EXERCISES
**A)** In the wort production text, what material served as the filtration medium for the sweet wort?
**B)** Decide whether each statement agrees with the wort production text: (i) The wort was mixed at 150 rpm throughout mashing. (ii) A citric acid solution held the pH at 5.2. (iii) The wort was boiled with hops for 60 minutes.
**C)** Carry on the wort production text from its final sentence.

DOCUMENT SECTION
════

Wort production. All worts were produced using the infusion method, according to Kunze [18]. Malt for lager-type beer was ground in laboratory mill and two fractions were obtained: flour and bran. Wort was produced in Braun fermentor (B.Braun Biotech International, Typ C10-3) of the working volume 15 L, with the controlling unit Braun Biostat C Typ 884492/5. Heating was performed using steam generator. Tap water (pH 7.4) was used for wort production, and pH was decreased and continouosly controlled at pH level of 5.2 using 20% lactic acid solution. Cooling of worts was performed using tap water. During mashing, wort was continuously mixed (150 rpm). The mashing program comprised the following stages: 2.4 kg of ground malt was mixed in fermentor with water (10 L, 40°C), pH of the medium was brought to pH 5.2 then and mixture was warmed at: 52°C (20 min.), 63°C (20 min.), 75°C (20 min.). Sweet wort was then filtered at 75°C using barley spent grain as filtration medium following barley spent grain removal from fermentor, filling fermentor with sweet wort and boiling the wort with hops (2.011 g of hops granulate, alpha-acids content 4.2%) for 90 min. at 101°C.

════

Recorded data:
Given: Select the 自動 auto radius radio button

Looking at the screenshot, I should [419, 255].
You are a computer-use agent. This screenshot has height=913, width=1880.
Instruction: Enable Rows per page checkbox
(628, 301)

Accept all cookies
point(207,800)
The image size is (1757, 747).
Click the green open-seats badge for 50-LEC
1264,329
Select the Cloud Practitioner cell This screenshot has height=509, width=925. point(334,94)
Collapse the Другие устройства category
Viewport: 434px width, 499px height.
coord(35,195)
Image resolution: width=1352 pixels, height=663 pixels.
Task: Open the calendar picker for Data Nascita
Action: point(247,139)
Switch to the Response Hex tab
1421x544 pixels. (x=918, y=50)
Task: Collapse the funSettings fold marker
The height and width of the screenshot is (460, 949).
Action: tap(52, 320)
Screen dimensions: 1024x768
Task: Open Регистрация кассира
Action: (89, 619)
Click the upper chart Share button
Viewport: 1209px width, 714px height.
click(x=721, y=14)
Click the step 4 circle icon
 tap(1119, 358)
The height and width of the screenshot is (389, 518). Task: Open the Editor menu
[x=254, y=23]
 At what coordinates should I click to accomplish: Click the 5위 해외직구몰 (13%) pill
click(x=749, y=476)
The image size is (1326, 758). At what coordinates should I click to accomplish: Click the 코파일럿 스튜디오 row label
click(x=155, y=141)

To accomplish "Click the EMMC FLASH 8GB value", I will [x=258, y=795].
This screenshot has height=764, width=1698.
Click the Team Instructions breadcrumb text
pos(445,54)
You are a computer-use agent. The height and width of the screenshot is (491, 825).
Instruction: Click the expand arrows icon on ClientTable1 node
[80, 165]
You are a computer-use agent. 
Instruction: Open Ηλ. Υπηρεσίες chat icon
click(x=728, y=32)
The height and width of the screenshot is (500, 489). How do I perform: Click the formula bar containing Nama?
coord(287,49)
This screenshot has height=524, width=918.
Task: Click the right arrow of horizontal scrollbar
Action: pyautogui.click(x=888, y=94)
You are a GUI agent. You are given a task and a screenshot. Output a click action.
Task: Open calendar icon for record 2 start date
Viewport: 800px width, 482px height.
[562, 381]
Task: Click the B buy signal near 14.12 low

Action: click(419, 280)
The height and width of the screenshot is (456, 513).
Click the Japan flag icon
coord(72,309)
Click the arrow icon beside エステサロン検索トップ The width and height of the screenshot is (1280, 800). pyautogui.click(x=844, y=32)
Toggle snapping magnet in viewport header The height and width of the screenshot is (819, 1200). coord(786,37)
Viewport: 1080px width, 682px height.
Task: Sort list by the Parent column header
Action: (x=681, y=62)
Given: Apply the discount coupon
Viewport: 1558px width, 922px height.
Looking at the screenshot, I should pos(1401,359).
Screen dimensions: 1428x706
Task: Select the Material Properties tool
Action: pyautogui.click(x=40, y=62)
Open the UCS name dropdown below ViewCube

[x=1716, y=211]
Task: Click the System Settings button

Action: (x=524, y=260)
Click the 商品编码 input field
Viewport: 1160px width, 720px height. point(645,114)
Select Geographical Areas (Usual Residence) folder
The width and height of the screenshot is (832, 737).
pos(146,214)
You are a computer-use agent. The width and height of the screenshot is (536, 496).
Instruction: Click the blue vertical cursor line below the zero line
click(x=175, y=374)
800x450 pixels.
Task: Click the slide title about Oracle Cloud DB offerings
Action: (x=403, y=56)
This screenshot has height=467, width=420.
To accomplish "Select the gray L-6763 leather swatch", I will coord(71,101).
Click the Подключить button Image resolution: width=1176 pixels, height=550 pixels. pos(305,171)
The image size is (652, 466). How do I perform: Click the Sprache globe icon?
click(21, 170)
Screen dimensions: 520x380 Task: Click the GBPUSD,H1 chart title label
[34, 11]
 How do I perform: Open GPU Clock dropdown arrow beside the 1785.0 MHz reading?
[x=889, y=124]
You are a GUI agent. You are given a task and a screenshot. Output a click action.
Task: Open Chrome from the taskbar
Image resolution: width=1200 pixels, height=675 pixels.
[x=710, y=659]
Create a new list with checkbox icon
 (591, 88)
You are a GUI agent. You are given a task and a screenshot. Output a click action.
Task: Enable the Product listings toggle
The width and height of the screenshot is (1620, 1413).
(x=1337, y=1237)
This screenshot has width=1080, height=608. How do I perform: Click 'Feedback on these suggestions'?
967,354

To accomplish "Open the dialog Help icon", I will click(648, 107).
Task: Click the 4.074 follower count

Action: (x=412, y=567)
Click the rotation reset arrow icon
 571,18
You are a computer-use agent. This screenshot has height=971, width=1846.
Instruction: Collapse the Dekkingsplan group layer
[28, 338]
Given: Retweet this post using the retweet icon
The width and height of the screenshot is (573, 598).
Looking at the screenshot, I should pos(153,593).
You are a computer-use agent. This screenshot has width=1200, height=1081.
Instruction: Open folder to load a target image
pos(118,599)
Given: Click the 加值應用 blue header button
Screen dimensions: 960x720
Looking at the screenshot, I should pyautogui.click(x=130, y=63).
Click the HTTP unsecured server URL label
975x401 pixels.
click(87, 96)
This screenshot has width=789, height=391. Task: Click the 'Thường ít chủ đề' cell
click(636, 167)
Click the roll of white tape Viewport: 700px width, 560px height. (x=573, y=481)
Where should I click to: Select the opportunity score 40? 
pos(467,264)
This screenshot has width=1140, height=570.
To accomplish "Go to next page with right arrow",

════

TASK-BY-TASK RESULTS
**A)** Barley spent grain.

**B)**
(i) Yes: "During mashing, wort was continuously mixed (150 rpm)."
(ii) No: "continouosly controlled at pH level of 5.2 using 20% lactic acid solution."
(iii) No: "boiling the wort with hops (2.011 g of hops granulate, alpha-acids content 4.2%) for 90 min. at 101°C."

**C)**
Wort preparation for preparative chromatography. 100 mL of wort was centrifuged (7000 g, 30 min.). The sample was then concentrated in vacuum (40°C, 0.9 bar). Concentrated samples were injected into Sephadex LH-20 glass column as described below.

Amberlite XAD-2 and Sephadex LH-20 chromatography. 20 mL of malt extract or wort was injected into glass column (Amberlite XAD-2, 1.5 cm i.d., 80 cm length). Elution was performed according to Saulnier et al., [36] using distilled water with sodium azide (0.05%, 200 mL) and water:methanol solution (1:1v/v; 200 mL) and methanol (200 mL). The eluent flow was 50 mL*h-1. The water-methanol fraction and methanol fraction were gathered and concentrated in vacuum (0.95 bar) up to 50 mL. The following separations using Sephadex LH-20 were performed according to Ralet et al. [30]. Concentrated sample (6 mL) was injected into Sephadex LH-20 column (1.5 cm i.d., 80 cm). Column equilibration and separations were performed using distilled water with 0.05% sodium azide. The fractions of 7 mL were collected. The applied flow was 5 mL*10 min-1. In each fraction obtained from Sephadex LH-20 column, free and bound ferulic acid concentrations were determined in HPLC system as described above. Bound ferulic acid was assayed after enzymatic hydrolysis (8 h) using a-amylase (30°C, Aspergillus oryzae, EC 3.2.1., Type X-A) which contained the side activity of ferulic acid esterase. Each time, 70 mg of a-amylase preparation was added to 7 mL of the fraction eluted from Sephadex LH-20.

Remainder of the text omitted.